I was reading an article on the concentration-compactness principle (P.L. Lions, concentration-compactness principle in the calculus of variations. the locally compact case, part 1, p.125) and I have to show the existence of a weak limit in $L^1$. Here is the situation:
We have a sequence of functions on $\mathbb{R}^N$, {$u_n$}, such that they are bounded in $L^1(\mathbb{R}^N) \cap L^q(\mathbb{R}^N)$. We also have that {$u_n$} is tight ($\forall \epsilon > 0$, $\exists R < \infty$, $\int_{B_R}u_n dx \geq \lambda - \epsilon$), where $u_n \geq 0$ and $\int_{\mathbb{R}^N}u_n = \lambda$.

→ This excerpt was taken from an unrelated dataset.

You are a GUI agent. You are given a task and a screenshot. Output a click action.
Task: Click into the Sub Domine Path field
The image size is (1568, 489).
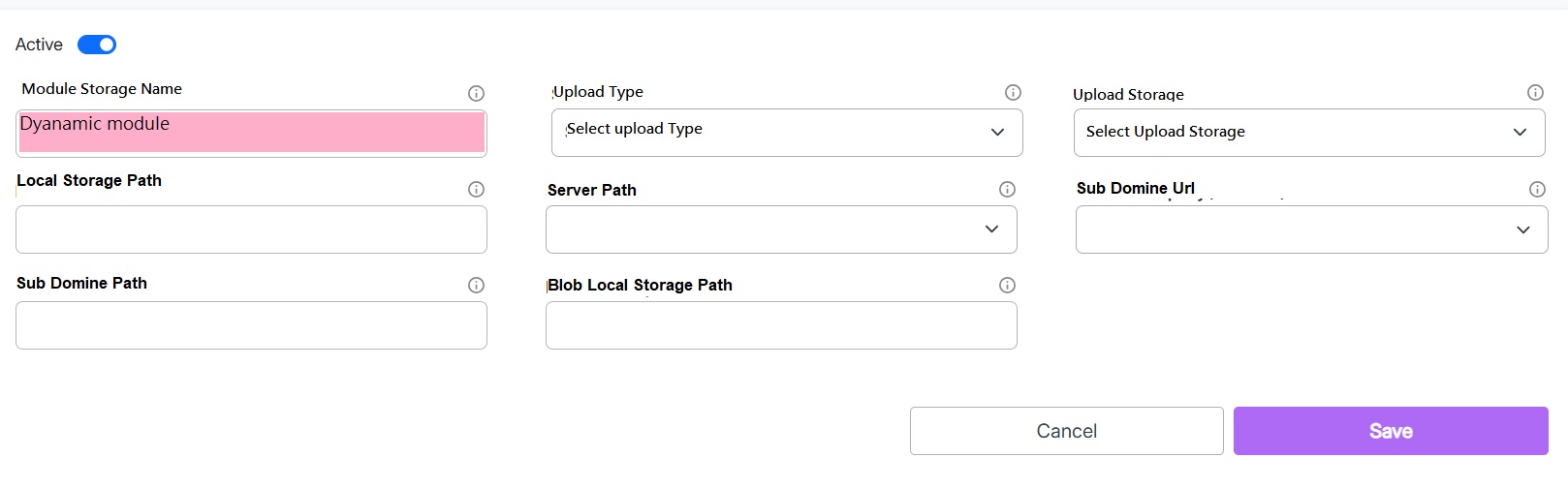[251, 325]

Now (here is the part I am unsure about), taking a subsequence if necessary, we may assume that $u_n$ converges weakly to some $u$ in $L^{\alpha}(\mathbb{R}^N)$ for $1 \leq \alpha \leq q$ and $u \in L^1(\mathbb{R}^N) \cap L^q(\mathbb{R}^N)$. I agree with the fact that we can extract a weak limit in $L^{\alpha}(\mathbb{R}^N)$ for any $1 < \alpha \leq q$, passing to a diagonal subsequence we may assume $u_n \rightharpoonup u$ in $L^{\alpha}(\mathbb{R}^N)$, $\forall 1 < \alpha \leq q$. But I am not convinced we can do it for $\alpha = 1$, since $L^1(\mathbb{R}^N)$ is not weakly closed. The only theorem in this direction I have found is the Dunford-Pettis theorem (equiintegrability guarantees weak convergence of a bounded set in $L^1$), but I am definitely not sure if this is the way to go.
I hope the problem is clear, any help is greatly appreciated.
Dufford-Pettis theorem is a promising approach. We are sure it works on probability spaces and we will use tightness assumption to be reduced to that case.
For any integer $R$, the sequence $\left(u_n\mathbf 1_{B_R}\right)_{n\geqslant 1}$ is bounded in $\mathbb L^q$ hence if we consider the probability space $\left(B_R,\mathcal B\left(B_R\right),\lambda/\lambda\left(B_R\right)\right)$, we can extract a subsequence which converges weakly in $\mathbb L^1$ to some $u_R$, that is, such that for any measurable bounded $v$, $$\tag{*} \lim_{j\to +\infty} \int_{\mathbb R^N}u_{n_j} (x)v(x)\mathbf 1_{B_R}(x)\mathrm dx =\int_{\mathbb R^N}u_R (x)v(x)\mathbf 1_{B_R}(x)\mathrm dx. $$
By the diagonal process, the subsequence can be chosen independently of $R$, hence (*) holds for a fixed sequence $\left(n_j\right)_{j\geqslant 1}$. Also, observe that $u_R=u_{R'}$ on $B_R$ if $R \lt R'$ hence we can safely remove the dependence in $R$ write $u_R=u$. For the moment, we got the following: there exists an increasing sequence of integers $\left(n_j\right)_{j\geqslant 1}$ and a function $u$ such that for any integer $R$ and any $v\in\mathbb L^\infty$, $$ \lim_{j\to +\infty} \int_{\mathbb R^N}u_{n_j} (x)v(x)\mathbf 1_{B_R}(x)\mathrm dx =\int_{\mathbb R^N}u (x)v(x)\mathbf 1_{B_R}(x)\mathrm dx. $$
Now, we use the tightness assumption: for any positive $\varepsilon$, there exists $R$ such that for all $j$, $$\left\lvert \int_{\mathbb R^N}u_{n_j} (x)v(x)\left(1- \mathbf 1_{B_R}(x)\right) \mathrm dx\right\rvert\leqslant \varepsilon\left\lVert v\right\rVert_{\mathbb L^\infty} $$ and the same holds with $u_{n_j}$ replaced by $u$. This proves that $u_{n_j}\to u$ weakly in $\mathbb L^1$.